Abus sexuels dans l'Eglise : fixer le prix de la souffrance

Un article rédigé par Nathalie Leenhardt - RCF, le 10 novembre 2021  -  Modifié le 9 février 2024

Dans son édito, Nathalie Leenhardt revient sur les annonces des évêques, à l'issue de leur assemblée plénière d'automne, destinées à mieux lutter contre les abus sexuels dans l'Eglise.

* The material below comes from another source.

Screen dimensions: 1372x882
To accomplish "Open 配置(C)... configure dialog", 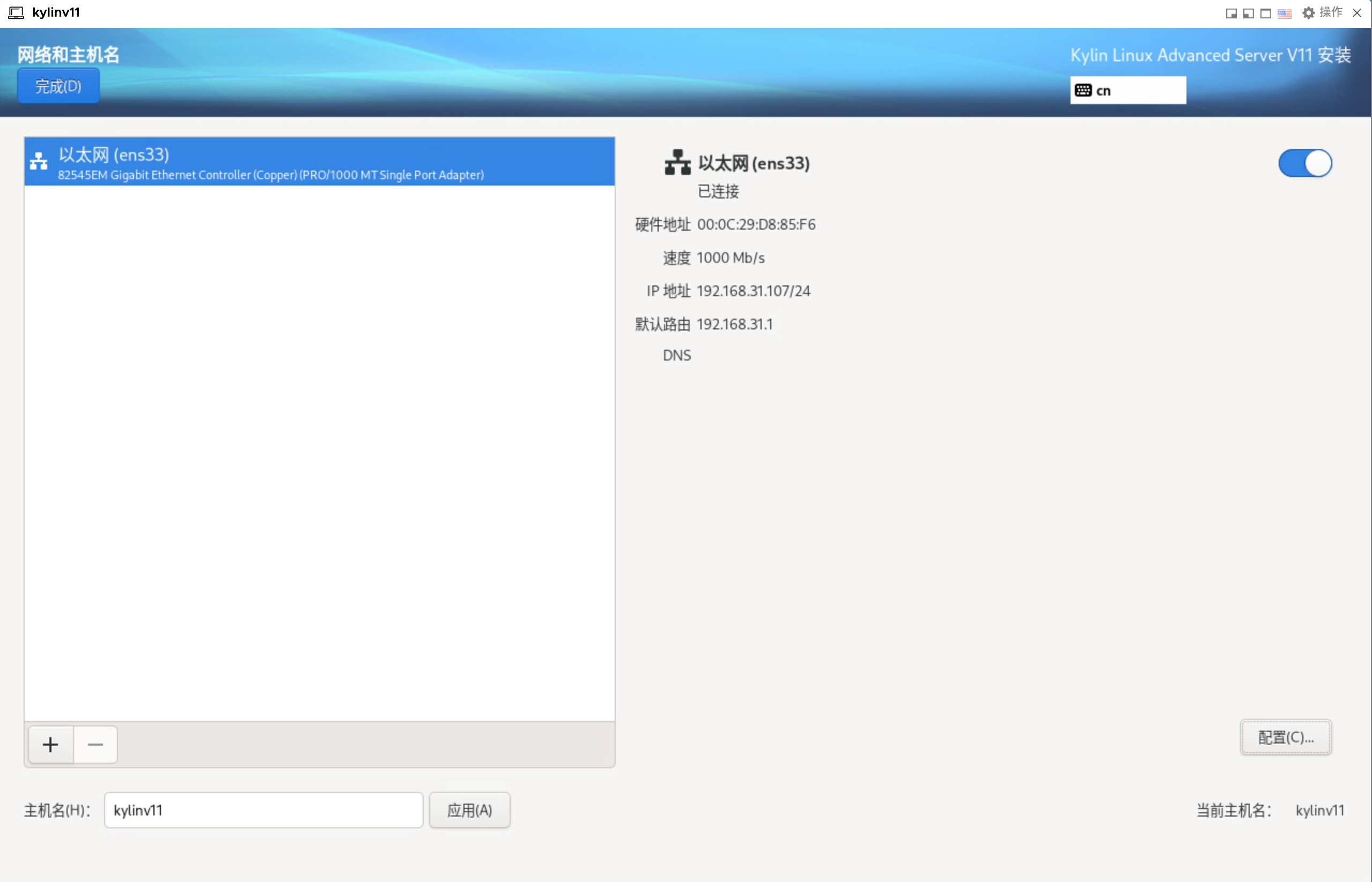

Nathalie Leenhardt - DR Nathalie Leenhardt - DR

Le temps de la réparation est venu

J’aimerais souligner quelques points qui m’ont semblé essentiels. D’abord je souhaitais saluer le choix de Marie Derain pour prendre la tête de la commission qui va se pencher sur les mécanismes d’indemnisations accordées aux victimes. C’est une grande figure de la défense des droits des enfants. Avec elle, grâce à elle, ce sujet a peu à peu acquis une légitimité et une place, qui, si elle n’est pas encore centrale, s’affirme. Ce choix rassure car la question que va devoir affronter Marie Derain avec son équipe est terriblement complexe: c’est quoi le prix de la souffrance?

L’instance qu’elle va diriger évoque les réparations. Pour son livre “Et si on se parlait ?”, notre consœur de La Vie, Sophie Lebrun, a réuni des victimes, un évêque, un psychiatre, une sociologue pour échanger sur les abus sexuels, antérieurement aux dernières déclarations de la CEF. Le terme de “réparations” ne recueille pas tous les suffrages et je ne crois pas qu’une vie se “répare”, à coups de rustines ou de pièces détachées comme le dit une victime. Mais le terme “indemnisation” employé dans le monde des assurances n’est pas plus heureux. Difficile donc de trouver un mot pour dire l’aide à la reconstruction, la main tendue pour se relever, l’oreille attentive et l’argent...

Car si l’argent ne peut pas tout, il s’avère indispensable. Entreprendre une thérapie pour déposer le fardeau et les souffrances de ce que l’on a vécu demande du courage, du temps et des euros. De même, un corps abîmé peut somatiser et développer des pathologies qui exigent des soins, là aussi coûteux. Il faudra donc bien que l’Eglise qui parle enfin de responsabilité collective et institutionnelle paie à tous les sens du terme.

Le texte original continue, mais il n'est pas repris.